:: Work instruction ::
Scan the records below and copy every line that contains the string "will".

*** Given data Section Begins ***

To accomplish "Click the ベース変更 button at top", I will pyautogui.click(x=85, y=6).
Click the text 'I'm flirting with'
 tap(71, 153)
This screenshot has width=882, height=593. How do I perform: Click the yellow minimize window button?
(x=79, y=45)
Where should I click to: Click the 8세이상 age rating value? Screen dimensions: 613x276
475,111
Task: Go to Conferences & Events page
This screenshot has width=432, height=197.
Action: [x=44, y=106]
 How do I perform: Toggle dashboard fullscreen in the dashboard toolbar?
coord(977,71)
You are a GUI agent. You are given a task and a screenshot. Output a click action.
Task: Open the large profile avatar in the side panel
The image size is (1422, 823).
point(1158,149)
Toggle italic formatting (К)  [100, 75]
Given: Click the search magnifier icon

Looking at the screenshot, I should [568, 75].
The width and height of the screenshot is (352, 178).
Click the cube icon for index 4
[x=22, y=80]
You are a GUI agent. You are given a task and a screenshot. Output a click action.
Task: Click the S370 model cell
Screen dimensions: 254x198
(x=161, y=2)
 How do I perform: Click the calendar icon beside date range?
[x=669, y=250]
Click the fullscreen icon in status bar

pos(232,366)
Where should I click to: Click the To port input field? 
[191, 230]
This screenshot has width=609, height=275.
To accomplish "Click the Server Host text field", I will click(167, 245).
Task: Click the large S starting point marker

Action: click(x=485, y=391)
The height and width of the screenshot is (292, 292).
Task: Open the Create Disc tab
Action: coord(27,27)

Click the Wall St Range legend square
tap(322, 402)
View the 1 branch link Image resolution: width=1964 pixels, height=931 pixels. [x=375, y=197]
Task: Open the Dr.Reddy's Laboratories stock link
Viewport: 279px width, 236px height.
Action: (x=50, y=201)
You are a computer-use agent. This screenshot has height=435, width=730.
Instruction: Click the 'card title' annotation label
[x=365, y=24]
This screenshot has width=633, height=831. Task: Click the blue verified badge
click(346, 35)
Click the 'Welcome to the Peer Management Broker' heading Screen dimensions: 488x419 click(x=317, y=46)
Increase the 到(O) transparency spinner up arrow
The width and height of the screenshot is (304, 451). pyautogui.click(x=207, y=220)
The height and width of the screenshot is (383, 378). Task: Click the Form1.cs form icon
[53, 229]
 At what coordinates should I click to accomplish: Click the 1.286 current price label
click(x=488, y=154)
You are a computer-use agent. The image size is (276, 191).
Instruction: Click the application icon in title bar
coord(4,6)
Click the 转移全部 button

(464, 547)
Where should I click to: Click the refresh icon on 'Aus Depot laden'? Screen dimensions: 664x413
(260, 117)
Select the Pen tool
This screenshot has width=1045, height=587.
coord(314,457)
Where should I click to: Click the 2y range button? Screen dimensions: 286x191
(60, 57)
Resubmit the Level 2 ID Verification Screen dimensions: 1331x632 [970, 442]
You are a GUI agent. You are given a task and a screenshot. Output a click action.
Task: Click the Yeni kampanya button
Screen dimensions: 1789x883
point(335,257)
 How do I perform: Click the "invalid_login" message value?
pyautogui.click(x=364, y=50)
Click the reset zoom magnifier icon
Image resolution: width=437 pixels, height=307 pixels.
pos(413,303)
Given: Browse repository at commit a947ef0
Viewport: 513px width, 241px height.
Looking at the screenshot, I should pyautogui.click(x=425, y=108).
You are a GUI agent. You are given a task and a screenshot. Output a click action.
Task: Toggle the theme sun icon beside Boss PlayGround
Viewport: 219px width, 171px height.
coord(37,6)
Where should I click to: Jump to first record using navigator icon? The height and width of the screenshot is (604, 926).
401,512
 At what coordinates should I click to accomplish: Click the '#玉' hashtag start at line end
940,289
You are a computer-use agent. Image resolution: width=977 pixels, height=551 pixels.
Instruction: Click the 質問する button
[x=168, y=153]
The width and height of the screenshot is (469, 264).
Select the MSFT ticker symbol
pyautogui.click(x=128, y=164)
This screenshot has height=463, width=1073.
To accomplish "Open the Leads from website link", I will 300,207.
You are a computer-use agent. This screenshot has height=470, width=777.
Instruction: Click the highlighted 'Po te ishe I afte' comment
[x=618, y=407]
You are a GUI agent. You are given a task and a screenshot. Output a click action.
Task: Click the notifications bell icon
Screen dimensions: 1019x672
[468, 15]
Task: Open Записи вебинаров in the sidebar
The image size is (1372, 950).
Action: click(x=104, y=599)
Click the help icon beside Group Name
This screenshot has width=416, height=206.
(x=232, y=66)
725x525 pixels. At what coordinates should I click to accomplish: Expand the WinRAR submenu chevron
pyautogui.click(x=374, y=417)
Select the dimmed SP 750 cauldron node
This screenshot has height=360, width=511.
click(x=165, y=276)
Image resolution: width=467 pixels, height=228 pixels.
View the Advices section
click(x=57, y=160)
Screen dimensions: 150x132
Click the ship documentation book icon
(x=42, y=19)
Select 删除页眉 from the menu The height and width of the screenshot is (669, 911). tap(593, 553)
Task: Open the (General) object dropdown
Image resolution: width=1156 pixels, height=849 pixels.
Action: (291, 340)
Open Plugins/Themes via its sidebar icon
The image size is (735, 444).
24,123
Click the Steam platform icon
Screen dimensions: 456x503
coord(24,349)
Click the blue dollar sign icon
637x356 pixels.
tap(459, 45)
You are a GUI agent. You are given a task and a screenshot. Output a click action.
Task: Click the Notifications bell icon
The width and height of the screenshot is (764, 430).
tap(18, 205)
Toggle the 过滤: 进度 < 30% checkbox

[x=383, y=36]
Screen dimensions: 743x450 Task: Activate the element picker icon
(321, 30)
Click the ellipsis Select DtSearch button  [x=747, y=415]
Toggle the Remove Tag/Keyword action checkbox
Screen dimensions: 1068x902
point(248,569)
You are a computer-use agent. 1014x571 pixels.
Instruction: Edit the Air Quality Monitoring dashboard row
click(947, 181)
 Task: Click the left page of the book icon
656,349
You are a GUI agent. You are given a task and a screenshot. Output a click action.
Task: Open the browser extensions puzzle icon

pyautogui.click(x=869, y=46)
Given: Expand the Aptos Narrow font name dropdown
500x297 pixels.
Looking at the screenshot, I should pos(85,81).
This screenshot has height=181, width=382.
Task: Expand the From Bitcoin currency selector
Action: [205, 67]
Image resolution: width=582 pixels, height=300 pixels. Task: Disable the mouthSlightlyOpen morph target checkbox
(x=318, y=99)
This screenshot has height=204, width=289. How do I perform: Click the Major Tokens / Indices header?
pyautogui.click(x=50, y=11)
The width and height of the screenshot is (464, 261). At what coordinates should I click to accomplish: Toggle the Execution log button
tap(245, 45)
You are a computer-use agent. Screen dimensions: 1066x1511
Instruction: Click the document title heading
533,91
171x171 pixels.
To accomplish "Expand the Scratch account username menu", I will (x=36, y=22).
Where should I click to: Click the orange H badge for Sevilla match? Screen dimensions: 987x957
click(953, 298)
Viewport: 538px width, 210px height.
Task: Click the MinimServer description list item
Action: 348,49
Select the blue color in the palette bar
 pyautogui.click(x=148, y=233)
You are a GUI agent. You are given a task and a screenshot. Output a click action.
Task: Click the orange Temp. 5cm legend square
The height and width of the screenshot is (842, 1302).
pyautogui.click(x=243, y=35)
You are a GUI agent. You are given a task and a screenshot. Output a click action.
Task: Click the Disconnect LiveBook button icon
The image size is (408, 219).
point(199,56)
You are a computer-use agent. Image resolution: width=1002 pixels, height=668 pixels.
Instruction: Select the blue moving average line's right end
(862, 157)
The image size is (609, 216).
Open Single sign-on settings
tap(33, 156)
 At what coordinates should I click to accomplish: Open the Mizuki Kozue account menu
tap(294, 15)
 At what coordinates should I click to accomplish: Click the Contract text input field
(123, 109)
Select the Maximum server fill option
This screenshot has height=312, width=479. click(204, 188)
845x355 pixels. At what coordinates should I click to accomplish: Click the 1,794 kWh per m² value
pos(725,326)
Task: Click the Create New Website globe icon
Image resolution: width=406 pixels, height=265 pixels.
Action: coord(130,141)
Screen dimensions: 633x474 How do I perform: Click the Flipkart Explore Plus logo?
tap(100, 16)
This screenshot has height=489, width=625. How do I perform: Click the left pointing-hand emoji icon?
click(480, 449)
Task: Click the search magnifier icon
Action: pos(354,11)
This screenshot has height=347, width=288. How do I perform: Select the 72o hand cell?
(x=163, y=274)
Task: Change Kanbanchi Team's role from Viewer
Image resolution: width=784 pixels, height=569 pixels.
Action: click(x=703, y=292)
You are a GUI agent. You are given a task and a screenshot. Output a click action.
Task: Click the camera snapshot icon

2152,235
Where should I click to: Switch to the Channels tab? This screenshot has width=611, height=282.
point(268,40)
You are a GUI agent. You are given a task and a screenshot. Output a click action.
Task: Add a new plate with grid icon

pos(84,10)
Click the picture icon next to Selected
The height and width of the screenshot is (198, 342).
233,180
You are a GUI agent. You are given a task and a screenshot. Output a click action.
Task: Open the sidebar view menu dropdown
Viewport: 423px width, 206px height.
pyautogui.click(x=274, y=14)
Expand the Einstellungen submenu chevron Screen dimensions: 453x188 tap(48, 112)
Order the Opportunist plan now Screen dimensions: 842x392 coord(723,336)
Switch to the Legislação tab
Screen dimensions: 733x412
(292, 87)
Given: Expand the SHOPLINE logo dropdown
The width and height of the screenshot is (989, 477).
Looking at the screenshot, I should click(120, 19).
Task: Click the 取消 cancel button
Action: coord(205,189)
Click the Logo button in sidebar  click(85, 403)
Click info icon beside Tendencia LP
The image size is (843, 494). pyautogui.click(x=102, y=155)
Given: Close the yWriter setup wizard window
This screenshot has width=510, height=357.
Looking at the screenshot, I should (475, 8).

*** Given data Section Ends ***

:: Output ::
To accomplish "Click the ベース変更 button at top", I will pyautogui.click(x=85, y=6).
To accomplish "Click the Server Host text field", I will click(167, 245).
To accomplish "Open the Leads from website link", I will 300,207.
To accomplish "Expand the Scratch account username menu", I will (x=36, y=22).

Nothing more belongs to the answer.